To do: Beneath this task are records; print exactly the stretch of them from the line with "The height and width of the screenshot is (534, 642)." through the line with "Toggle the Debt", both ends included.

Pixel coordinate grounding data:
[Start of section]

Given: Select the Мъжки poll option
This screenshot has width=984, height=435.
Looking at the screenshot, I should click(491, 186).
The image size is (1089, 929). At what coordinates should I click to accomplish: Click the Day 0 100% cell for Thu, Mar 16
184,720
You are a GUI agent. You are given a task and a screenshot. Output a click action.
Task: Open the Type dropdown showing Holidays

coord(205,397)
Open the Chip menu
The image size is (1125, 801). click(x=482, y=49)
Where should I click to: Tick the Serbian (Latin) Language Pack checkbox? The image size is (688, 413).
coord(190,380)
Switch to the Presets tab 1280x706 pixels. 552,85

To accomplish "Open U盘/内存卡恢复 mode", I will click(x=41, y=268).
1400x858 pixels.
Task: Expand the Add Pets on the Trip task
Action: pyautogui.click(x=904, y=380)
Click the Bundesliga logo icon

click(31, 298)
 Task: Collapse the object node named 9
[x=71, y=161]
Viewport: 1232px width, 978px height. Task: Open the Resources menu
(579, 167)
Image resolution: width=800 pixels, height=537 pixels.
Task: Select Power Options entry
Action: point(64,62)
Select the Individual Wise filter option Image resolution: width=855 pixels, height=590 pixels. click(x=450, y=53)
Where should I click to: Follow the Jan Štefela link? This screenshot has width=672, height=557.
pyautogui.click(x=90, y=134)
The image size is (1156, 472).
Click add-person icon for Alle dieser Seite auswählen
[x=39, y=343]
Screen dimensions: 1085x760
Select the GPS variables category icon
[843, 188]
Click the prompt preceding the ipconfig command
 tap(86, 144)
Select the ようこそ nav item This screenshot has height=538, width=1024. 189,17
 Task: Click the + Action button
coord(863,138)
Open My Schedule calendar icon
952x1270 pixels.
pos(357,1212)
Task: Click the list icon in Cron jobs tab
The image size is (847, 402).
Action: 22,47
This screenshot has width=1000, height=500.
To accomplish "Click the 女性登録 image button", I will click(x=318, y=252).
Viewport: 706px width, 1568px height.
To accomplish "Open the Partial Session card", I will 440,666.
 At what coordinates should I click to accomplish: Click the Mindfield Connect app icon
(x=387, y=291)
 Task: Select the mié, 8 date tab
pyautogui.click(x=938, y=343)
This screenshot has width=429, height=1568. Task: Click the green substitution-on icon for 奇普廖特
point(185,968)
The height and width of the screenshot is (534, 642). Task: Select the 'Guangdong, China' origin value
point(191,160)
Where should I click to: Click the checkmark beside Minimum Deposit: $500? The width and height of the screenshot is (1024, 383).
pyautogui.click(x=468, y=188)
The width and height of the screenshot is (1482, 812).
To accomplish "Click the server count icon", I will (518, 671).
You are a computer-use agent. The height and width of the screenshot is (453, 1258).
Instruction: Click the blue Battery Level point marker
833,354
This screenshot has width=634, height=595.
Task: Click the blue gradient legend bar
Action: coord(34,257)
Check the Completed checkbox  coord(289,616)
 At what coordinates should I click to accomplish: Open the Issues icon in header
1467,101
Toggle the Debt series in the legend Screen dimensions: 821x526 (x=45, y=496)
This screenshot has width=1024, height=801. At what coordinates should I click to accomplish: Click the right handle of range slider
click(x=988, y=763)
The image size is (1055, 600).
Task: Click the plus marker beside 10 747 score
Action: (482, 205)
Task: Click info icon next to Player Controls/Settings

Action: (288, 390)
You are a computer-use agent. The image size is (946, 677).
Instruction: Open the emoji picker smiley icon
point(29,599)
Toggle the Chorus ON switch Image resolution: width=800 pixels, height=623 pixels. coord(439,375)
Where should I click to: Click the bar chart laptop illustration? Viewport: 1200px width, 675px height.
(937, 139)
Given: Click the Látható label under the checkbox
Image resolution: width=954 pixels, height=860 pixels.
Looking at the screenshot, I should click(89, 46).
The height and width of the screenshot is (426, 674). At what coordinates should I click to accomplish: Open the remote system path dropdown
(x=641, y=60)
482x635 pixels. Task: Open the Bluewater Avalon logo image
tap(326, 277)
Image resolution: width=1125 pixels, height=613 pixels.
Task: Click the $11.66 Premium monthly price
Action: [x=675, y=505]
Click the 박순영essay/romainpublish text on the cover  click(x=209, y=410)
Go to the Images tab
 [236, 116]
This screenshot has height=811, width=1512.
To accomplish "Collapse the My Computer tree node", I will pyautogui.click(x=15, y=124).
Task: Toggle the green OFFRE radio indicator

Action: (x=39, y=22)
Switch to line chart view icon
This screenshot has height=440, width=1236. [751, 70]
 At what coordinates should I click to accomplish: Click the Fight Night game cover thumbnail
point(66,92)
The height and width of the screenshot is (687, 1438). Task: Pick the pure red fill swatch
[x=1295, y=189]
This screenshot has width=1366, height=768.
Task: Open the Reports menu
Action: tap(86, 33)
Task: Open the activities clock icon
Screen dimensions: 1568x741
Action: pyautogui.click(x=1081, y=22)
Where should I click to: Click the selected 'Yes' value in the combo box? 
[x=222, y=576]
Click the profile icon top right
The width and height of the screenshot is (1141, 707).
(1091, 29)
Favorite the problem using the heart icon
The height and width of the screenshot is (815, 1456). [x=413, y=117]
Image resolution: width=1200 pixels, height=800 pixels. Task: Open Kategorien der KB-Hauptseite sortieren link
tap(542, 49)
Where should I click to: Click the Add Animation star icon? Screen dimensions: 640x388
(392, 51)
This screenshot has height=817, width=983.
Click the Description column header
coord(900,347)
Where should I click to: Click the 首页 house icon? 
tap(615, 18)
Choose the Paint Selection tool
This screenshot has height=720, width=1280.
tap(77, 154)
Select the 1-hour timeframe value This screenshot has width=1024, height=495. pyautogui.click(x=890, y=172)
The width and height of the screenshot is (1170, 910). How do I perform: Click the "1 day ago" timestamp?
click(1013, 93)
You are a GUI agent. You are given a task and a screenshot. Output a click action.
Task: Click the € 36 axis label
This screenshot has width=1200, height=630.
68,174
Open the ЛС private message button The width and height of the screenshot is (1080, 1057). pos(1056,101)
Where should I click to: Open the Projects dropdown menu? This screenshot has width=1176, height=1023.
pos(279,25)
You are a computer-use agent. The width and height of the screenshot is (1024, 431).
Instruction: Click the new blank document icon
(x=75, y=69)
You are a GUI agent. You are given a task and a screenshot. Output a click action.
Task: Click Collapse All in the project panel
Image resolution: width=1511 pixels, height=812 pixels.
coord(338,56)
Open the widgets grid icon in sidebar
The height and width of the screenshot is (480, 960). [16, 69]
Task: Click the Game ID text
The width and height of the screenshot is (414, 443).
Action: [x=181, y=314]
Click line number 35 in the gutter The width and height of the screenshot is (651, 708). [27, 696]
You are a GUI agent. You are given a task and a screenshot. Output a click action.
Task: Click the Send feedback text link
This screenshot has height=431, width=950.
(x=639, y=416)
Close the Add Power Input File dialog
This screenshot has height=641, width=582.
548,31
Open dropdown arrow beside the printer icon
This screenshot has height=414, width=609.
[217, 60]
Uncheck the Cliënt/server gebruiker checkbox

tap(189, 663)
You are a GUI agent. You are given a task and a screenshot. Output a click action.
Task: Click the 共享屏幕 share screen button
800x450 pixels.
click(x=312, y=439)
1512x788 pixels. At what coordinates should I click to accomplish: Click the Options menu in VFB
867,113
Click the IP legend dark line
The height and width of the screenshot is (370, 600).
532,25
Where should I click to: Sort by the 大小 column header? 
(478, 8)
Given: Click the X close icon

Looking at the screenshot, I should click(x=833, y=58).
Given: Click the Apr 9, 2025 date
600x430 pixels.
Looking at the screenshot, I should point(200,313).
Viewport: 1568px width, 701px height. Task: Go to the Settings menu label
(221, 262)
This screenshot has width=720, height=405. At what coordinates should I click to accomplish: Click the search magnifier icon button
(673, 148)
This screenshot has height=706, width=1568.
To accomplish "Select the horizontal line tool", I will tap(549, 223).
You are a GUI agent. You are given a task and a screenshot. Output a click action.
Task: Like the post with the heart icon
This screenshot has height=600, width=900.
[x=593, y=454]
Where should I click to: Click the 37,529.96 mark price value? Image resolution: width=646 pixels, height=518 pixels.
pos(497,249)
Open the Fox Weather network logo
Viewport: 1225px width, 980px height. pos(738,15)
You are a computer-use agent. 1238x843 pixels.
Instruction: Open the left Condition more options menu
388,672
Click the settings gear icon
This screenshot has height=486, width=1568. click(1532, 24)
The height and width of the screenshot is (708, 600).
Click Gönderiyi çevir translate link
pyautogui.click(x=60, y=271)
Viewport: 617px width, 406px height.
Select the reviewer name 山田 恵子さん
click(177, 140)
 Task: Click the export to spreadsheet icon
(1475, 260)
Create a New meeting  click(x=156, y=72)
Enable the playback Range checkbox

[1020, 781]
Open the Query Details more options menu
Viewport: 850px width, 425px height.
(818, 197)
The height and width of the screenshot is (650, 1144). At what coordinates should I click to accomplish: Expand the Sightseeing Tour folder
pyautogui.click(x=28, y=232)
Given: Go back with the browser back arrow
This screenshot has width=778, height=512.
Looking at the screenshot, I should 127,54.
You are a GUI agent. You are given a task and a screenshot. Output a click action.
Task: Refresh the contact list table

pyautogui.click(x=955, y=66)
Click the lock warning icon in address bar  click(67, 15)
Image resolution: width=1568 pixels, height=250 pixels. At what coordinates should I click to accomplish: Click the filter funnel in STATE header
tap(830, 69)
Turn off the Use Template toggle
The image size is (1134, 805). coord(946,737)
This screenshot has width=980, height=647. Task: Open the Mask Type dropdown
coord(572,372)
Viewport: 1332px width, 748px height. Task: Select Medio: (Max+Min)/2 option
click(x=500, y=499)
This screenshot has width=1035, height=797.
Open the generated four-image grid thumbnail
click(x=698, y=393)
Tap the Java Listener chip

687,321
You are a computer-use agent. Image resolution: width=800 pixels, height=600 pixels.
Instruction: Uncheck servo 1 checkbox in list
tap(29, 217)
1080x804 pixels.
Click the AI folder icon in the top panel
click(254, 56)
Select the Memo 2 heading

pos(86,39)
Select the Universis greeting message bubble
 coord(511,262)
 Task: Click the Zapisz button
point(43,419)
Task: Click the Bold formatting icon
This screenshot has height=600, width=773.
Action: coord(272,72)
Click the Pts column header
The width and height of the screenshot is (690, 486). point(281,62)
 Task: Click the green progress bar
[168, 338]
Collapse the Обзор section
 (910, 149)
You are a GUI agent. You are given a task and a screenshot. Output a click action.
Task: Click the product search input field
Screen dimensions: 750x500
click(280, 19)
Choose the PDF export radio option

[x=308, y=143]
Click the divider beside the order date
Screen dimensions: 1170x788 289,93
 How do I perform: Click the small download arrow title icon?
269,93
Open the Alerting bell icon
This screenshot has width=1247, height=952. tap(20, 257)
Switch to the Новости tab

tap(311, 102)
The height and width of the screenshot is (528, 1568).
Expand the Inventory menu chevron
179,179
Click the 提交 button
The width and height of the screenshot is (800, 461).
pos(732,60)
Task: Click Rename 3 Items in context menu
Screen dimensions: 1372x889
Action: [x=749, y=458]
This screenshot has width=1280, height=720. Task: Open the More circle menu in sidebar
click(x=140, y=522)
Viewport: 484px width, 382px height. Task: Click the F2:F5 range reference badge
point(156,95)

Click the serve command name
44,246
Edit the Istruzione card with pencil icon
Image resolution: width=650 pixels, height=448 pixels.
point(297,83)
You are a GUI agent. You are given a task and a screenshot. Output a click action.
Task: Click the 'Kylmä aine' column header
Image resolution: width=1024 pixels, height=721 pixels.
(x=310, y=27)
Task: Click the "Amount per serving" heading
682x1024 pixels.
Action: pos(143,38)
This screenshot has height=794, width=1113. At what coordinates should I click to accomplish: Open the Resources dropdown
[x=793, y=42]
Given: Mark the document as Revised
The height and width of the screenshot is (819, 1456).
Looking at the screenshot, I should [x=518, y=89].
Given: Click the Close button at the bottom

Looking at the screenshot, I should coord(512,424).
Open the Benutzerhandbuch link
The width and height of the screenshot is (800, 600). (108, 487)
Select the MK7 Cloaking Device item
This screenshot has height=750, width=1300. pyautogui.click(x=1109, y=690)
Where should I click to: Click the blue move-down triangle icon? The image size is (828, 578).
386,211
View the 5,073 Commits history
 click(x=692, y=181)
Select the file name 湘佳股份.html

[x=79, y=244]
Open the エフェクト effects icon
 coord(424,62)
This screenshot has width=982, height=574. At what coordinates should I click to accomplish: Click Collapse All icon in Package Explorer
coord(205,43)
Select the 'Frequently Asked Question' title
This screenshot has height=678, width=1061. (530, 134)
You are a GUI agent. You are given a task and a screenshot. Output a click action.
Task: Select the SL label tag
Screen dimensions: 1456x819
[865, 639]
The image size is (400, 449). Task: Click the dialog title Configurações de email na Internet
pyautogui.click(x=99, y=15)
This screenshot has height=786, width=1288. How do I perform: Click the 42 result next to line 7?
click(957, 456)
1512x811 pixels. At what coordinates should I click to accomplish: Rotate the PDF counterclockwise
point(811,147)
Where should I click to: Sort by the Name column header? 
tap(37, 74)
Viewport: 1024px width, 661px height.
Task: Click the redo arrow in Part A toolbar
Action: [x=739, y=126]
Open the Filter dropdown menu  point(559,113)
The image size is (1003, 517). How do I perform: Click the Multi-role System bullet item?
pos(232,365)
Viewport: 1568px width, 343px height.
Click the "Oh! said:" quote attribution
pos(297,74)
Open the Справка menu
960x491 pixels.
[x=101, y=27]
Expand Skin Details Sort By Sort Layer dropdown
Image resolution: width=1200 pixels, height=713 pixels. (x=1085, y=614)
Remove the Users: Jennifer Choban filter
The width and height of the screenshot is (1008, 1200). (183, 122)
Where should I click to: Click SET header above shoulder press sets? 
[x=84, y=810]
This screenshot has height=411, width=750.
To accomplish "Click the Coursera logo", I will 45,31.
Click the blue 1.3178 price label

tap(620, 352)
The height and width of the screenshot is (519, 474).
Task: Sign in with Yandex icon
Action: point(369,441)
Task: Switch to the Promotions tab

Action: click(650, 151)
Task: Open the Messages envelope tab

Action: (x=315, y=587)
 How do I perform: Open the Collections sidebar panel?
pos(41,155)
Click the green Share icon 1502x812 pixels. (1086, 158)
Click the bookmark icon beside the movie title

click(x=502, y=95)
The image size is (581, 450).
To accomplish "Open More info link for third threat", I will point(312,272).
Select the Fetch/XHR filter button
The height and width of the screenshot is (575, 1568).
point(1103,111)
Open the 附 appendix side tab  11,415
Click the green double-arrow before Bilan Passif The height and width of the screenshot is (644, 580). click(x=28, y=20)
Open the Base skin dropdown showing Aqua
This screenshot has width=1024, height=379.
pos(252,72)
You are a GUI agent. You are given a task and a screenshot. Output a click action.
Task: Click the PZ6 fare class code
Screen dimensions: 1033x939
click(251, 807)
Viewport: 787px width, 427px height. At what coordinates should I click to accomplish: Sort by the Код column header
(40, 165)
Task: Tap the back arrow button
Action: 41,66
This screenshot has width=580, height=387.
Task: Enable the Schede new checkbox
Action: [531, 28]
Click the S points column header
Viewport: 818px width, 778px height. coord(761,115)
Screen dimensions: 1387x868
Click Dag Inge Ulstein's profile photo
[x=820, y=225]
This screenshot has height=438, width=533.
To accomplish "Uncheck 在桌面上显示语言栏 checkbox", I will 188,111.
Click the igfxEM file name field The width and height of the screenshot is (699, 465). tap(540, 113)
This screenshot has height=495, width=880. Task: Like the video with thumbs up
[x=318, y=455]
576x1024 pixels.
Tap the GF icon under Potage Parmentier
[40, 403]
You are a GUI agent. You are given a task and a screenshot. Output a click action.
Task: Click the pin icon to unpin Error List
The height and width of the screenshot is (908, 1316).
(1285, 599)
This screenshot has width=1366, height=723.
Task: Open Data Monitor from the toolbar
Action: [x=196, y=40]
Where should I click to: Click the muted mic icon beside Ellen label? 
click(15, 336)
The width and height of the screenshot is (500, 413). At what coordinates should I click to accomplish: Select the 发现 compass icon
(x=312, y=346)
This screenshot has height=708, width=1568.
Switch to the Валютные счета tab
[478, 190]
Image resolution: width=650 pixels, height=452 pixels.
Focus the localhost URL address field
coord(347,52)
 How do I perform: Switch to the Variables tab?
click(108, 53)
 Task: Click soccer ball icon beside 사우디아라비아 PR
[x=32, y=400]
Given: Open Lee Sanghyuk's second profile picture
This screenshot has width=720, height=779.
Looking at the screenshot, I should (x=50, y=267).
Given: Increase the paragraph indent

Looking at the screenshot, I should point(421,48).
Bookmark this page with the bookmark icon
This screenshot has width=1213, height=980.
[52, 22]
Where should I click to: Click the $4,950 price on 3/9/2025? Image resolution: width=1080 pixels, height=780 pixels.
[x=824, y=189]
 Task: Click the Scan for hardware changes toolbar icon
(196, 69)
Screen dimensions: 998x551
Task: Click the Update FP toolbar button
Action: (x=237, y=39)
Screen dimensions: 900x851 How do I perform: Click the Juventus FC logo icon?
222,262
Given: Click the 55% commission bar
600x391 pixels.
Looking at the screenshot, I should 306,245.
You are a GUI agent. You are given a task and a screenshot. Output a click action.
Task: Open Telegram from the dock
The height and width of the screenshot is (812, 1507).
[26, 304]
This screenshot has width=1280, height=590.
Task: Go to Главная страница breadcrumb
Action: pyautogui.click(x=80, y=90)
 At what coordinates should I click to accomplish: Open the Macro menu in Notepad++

[End of section]

Answer section:
The height and width of the screenshot is (534, 642). Task: Select the 'Guangdong, China' origin value
point(191,160)
Where should I click to: Click the checkmark beside Minimum Deposit: $500? The width and height of the screenshot is (1024, 383).
pyautogui.click(x=468, y=188)
The width and height of the screenshot is (1482, 812).
To accomplish "Click the server count icon", I will (518, 671).
You are a computer-use agent. The height and width of the screenshot is (453, 1258).
Instruction: Click the blue Battery Level point marker
833,354
This screenshot has width=634, height=595.
Task: Click the blue gradient legend bar
Action: coord(34,257)
Check the Completed checkbox  coord(289,616)
 At what coordinates should I click to accomplish: Open the Issues icon in header
1467,101
Toggle the Debt series in the legend Screen dimensions: 821x526 (x=45, y=496)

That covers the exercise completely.